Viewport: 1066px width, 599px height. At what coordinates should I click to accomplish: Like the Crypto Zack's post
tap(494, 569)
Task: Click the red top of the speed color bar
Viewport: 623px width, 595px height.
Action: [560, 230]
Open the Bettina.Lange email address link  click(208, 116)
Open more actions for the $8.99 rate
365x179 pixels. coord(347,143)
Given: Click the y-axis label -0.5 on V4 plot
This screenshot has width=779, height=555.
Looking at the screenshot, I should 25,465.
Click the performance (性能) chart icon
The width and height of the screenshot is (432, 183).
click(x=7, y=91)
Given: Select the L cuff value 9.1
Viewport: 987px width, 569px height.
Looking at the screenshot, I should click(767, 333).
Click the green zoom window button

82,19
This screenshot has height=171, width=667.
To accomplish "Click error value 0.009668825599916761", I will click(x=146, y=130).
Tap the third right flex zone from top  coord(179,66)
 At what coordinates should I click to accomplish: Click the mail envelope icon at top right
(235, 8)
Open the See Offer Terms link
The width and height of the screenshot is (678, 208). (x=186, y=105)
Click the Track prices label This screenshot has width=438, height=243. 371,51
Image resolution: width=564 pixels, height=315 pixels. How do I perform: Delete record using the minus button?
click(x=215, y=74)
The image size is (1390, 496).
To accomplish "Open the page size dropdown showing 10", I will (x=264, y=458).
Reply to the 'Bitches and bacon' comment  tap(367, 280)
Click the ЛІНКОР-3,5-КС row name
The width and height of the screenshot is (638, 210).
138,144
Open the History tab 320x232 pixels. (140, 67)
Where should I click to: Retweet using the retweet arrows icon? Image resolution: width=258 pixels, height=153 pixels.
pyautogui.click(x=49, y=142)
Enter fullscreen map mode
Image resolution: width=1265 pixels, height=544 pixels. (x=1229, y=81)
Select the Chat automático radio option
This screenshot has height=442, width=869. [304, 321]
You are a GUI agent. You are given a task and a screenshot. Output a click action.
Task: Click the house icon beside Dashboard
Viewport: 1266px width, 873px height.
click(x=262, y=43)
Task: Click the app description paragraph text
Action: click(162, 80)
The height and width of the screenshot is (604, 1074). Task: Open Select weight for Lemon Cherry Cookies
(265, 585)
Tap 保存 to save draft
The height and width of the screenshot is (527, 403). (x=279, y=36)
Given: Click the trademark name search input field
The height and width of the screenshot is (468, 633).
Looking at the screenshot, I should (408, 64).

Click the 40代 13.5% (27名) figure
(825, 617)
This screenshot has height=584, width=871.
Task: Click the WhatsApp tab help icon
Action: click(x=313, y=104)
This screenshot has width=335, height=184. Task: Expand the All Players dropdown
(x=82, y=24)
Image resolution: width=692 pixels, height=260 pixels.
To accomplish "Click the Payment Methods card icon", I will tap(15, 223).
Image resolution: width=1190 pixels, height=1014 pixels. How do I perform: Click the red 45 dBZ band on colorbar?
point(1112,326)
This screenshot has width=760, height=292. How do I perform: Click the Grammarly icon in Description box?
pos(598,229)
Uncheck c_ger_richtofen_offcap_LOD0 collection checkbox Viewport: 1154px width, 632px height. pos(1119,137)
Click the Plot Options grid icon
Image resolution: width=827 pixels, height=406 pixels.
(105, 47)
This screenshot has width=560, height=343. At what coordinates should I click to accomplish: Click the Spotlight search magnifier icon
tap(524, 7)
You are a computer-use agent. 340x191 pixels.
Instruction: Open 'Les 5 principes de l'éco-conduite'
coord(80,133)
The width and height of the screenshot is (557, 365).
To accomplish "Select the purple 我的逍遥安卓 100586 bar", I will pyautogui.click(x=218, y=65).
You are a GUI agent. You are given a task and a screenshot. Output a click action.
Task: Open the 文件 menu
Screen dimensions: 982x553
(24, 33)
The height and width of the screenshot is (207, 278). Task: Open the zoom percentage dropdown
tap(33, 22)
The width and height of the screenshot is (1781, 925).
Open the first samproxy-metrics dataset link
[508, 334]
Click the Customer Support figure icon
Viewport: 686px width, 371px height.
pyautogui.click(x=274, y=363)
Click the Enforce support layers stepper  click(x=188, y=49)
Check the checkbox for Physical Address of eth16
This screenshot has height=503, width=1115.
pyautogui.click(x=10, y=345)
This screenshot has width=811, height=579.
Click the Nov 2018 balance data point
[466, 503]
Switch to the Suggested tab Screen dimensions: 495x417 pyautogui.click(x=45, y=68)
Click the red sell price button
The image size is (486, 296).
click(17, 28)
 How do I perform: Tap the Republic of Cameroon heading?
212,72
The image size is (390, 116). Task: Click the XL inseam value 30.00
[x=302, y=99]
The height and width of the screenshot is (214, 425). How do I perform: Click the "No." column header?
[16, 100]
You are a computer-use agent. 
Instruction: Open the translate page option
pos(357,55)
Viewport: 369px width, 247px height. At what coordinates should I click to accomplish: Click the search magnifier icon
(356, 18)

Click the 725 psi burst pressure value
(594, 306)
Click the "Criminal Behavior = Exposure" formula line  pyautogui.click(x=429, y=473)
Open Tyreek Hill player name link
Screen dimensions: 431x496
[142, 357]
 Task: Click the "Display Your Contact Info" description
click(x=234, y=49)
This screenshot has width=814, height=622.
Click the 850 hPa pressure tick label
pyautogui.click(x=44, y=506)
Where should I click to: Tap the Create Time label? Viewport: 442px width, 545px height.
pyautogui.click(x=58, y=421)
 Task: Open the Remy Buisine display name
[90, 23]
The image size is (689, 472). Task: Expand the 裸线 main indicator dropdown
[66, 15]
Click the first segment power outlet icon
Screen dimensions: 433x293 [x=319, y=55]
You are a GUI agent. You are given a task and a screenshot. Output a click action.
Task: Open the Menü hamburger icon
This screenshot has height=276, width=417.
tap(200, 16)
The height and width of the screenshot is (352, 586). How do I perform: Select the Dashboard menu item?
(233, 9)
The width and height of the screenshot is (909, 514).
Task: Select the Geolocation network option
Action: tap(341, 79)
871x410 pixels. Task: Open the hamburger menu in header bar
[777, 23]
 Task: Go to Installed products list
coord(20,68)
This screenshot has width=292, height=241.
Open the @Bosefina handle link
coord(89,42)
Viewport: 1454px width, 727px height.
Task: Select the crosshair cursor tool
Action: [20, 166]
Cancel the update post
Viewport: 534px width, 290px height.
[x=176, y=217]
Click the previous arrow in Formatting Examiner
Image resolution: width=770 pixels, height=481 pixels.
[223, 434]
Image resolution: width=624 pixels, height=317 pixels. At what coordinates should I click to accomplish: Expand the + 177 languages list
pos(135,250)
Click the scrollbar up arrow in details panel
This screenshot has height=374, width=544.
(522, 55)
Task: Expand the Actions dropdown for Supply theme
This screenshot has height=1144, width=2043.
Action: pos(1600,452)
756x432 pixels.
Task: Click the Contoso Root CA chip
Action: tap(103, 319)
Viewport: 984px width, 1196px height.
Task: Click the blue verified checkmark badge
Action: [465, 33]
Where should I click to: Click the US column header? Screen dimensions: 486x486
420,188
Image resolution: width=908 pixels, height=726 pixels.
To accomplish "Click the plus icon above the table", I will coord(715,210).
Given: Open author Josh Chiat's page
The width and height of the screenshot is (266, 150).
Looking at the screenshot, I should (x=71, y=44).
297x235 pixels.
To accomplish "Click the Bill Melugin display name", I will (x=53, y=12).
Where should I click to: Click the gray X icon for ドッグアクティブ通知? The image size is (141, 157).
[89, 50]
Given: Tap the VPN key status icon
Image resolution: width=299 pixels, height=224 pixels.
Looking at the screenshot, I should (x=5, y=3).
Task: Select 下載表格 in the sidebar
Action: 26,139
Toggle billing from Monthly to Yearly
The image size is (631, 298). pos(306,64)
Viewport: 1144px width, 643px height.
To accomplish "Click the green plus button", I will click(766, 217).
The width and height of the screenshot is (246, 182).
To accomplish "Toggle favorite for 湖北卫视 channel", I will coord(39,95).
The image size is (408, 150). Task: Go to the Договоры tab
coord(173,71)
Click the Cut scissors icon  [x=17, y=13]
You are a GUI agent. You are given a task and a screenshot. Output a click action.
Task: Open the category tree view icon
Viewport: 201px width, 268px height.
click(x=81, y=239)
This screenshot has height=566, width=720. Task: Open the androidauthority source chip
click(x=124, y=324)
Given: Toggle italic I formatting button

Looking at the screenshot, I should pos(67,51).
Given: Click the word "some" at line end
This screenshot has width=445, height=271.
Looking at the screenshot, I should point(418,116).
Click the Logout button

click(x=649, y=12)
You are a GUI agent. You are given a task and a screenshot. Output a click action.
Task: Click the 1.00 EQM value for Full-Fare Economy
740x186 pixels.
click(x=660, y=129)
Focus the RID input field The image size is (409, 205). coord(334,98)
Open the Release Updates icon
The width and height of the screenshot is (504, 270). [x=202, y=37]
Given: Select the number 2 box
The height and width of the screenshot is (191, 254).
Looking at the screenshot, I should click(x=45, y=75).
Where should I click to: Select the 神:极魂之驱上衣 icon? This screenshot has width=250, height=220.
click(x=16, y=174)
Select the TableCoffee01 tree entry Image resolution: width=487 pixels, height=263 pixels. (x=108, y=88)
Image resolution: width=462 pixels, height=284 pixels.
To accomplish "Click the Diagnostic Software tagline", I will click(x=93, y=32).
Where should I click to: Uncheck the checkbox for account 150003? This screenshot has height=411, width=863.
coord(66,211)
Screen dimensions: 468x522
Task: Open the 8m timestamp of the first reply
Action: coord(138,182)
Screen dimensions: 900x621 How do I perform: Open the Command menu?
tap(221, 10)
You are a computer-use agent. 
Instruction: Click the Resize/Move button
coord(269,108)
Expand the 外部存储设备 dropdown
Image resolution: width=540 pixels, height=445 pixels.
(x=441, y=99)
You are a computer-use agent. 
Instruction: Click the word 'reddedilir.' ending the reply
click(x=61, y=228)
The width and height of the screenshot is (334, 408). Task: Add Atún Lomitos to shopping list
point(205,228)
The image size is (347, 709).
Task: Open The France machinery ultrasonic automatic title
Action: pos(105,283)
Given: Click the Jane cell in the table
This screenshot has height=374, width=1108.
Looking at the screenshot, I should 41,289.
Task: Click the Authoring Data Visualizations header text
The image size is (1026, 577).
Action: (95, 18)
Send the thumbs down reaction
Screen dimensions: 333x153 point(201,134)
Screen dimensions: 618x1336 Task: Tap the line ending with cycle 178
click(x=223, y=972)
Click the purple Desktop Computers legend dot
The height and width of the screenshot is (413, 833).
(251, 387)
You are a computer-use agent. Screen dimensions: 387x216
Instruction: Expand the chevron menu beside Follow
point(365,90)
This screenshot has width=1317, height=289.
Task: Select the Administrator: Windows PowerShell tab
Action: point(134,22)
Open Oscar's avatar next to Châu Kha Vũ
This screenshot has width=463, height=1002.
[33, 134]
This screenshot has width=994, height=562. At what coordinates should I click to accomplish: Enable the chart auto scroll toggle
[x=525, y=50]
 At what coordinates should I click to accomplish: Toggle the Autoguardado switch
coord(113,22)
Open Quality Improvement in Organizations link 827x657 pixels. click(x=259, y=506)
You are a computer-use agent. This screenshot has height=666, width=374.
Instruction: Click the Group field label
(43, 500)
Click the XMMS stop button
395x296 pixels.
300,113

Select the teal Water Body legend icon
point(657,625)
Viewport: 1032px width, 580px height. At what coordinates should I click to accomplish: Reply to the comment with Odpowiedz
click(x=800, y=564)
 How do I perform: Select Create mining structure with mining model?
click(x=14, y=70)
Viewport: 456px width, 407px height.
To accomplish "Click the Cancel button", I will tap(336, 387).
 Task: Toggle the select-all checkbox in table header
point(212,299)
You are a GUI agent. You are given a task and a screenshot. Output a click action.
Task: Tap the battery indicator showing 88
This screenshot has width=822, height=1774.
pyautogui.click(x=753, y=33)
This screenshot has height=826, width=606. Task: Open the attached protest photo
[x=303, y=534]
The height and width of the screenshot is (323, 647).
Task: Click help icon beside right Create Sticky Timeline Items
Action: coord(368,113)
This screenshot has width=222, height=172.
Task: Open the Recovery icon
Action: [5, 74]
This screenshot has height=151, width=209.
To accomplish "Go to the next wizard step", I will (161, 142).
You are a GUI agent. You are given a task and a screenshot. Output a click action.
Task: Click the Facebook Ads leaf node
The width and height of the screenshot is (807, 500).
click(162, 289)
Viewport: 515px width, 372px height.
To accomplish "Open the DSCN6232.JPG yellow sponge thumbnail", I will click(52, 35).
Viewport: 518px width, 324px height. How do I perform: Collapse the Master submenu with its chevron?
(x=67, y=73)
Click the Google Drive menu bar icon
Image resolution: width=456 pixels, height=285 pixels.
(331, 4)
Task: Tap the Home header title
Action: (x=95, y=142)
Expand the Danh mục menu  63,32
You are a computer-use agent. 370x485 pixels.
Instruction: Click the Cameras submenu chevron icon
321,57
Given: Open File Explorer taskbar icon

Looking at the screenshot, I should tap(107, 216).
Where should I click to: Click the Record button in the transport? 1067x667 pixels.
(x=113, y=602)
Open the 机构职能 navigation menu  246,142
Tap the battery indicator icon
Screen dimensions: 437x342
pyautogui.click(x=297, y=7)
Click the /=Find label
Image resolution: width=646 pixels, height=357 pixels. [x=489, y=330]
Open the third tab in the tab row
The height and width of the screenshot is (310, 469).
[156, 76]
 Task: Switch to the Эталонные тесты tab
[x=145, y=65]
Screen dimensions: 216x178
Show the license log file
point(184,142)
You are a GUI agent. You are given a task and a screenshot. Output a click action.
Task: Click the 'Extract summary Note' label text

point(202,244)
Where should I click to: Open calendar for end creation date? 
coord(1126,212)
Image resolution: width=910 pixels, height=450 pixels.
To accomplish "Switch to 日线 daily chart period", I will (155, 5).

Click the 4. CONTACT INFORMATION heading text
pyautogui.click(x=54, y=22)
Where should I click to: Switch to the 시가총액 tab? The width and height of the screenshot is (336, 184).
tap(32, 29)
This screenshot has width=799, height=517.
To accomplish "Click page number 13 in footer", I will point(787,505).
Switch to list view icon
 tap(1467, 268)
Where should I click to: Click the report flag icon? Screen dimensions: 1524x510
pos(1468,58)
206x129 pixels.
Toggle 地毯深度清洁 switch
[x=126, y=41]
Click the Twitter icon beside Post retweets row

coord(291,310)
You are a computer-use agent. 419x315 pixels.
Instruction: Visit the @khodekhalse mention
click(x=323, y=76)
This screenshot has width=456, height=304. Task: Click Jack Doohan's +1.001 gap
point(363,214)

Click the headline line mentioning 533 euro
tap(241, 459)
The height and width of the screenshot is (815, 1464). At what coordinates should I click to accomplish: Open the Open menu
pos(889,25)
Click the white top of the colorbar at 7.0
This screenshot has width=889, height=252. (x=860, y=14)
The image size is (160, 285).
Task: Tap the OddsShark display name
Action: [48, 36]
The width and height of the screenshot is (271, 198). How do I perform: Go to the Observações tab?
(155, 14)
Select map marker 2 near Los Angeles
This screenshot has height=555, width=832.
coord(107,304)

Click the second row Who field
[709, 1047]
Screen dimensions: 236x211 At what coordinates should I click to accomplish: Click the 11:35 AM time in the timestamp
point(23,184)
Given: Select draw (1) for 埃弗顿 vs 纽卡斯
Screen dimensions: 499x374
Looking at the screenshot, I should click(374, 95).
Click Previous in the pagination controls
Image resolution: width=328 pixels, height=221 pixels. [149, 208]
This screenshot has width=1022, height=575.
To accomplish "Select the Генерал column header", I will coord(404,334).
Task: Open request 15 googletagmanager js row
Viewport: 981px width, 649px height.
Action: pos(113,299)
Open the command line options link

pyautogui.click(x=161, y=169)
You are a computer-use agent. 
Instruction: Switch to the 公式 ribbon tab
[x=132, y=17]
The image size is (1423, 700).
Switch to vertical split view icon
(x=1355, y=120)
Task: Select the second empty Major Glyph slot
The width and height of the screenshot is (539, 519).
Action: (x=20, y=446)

§ **Goal of the exercise**
Please copy every line of the material that contains the word "purple".

§ **Worked solution**
To accomplish "Select the purple 我的逍遥安卓 100586 bar", I will pyautogui.click(x=218, y=65).
Click the purple Desktop Computers legend dot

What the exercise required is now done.